The report marks a significant shift in the OECD’s focus of concern, which in recent years has been centered on the euro zone’s attempts to tackle its fiscal and banking crises.
This morning, two of the world’s most famous females met.
Malala Yousafzais the 16-year-old Pakistani schoolgirl shot by the Taliban for encouraging girls to attend school. She now lives in Britain where she received life- saving surgery after being shot in the head. Today, she met the British monarch, Queen Elizabeth at Buckingham Palace.
Women have been in the news a lot this week.
After the temporary resolution of the debt crisis in Washington, news channels pointed out that the resolution owed a great deal to conciliatory efforts by women in Washington.
Janet Yellen was nominated by the president October 9th, as the new chairman of the Federal Reserve. If approved, she will be the first woman ever appointed to the post.
There is, of course, increased talk of Hilary Clinton running for president in 2016.
☆ ☆ ☆ ☆ ☆ ☆ ☆
> TASKS TO COMPLETE:
A) In the passage about women in the news, on what date was Janet Yellen nominated to chair the Federal Reserve?
B) Resume the passage about women in the news, writing on from its final sentence.

> EXERCISE DATA:
☆ ☆ ☆ ☆ ☆ ☆ ☆
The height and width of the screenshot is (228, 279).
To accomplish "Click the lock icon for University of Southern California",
☆ ☆ ☆ ☆ ☆ ☆ ☆
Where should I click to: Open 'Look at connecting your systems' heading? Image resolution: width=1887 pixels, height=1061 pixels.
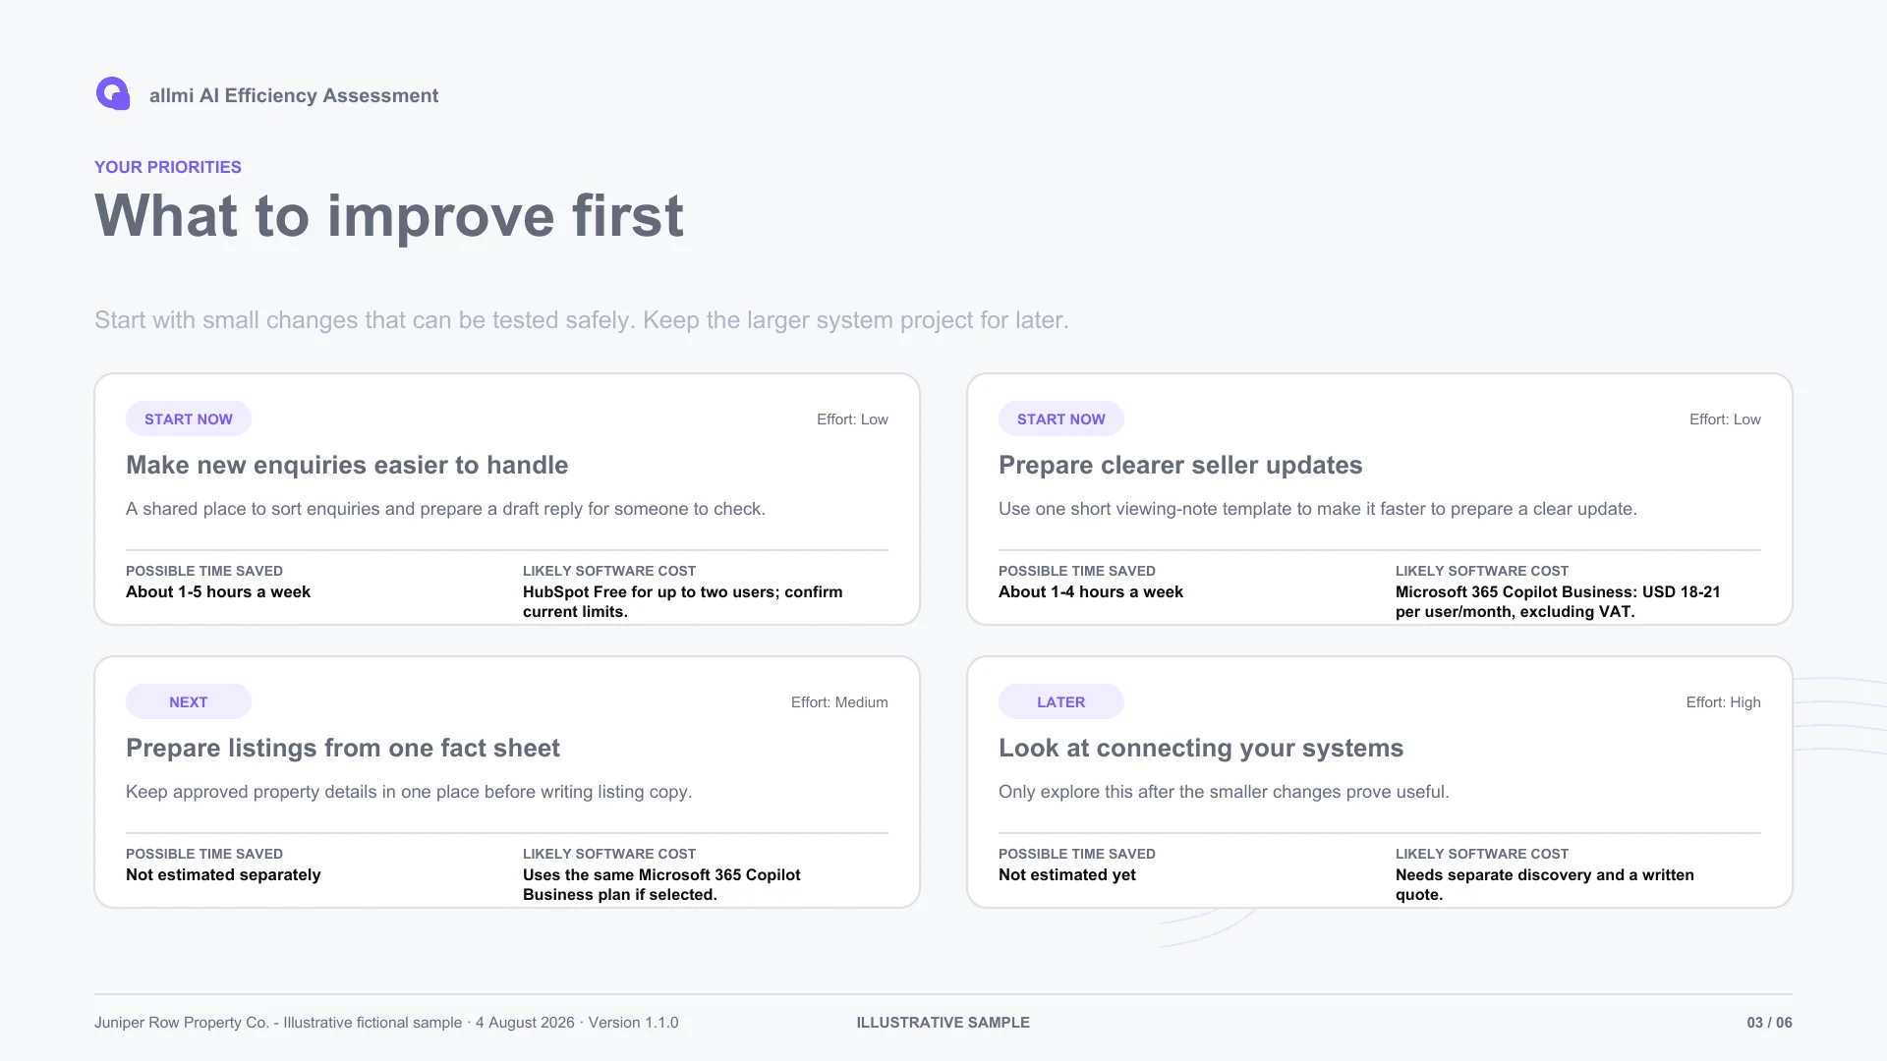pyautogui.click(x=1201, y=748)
☆ ☆ ☆ ☆ ☆ ☆ ☆
> EXPECTED RESULTS:
A) October 9th

B)
Meanwhile, Germany’s Angela Merkel has won another term as Chancellor of Germany. Since the 2008 financial crisis, she has led Germany to the top position in Europe. As one British paper pointed out recently she has achieved in five years what the Kaiser and Hitler failed to do – raise her nation to a position of dominance in Europe.
What is interesting about the above is that I’ve heard each of the above adult ladies at different times described as “the most powerful woman in the world.” That was a label often given Mrs. Clinton when she was Secretary of State.
Now, they can’t all be the most powerful woman in the world.
So, who is?
Queen Elizabeth is the Head of State of 16 different countries and Head of the 53-nation Commonwealth, an organization of mostly former British colonies. In 2002, on the 50th anniversary of becoming queen, an American writer observed that she had done more than any other person in the world to advance democracy. This was written at a time when the US and allies had invaded Afghanistan and were about to invade Iraq, partly to spread democracy to these countries. The article pointed out that the queen did a great deal behind the scenes to ensure all Commonwealth countries stuck to democracy and she did it without firing a shot.
However, this does not mean she is the world’s most powerful woman.
What about Janet Yellen? Is she going to be number one?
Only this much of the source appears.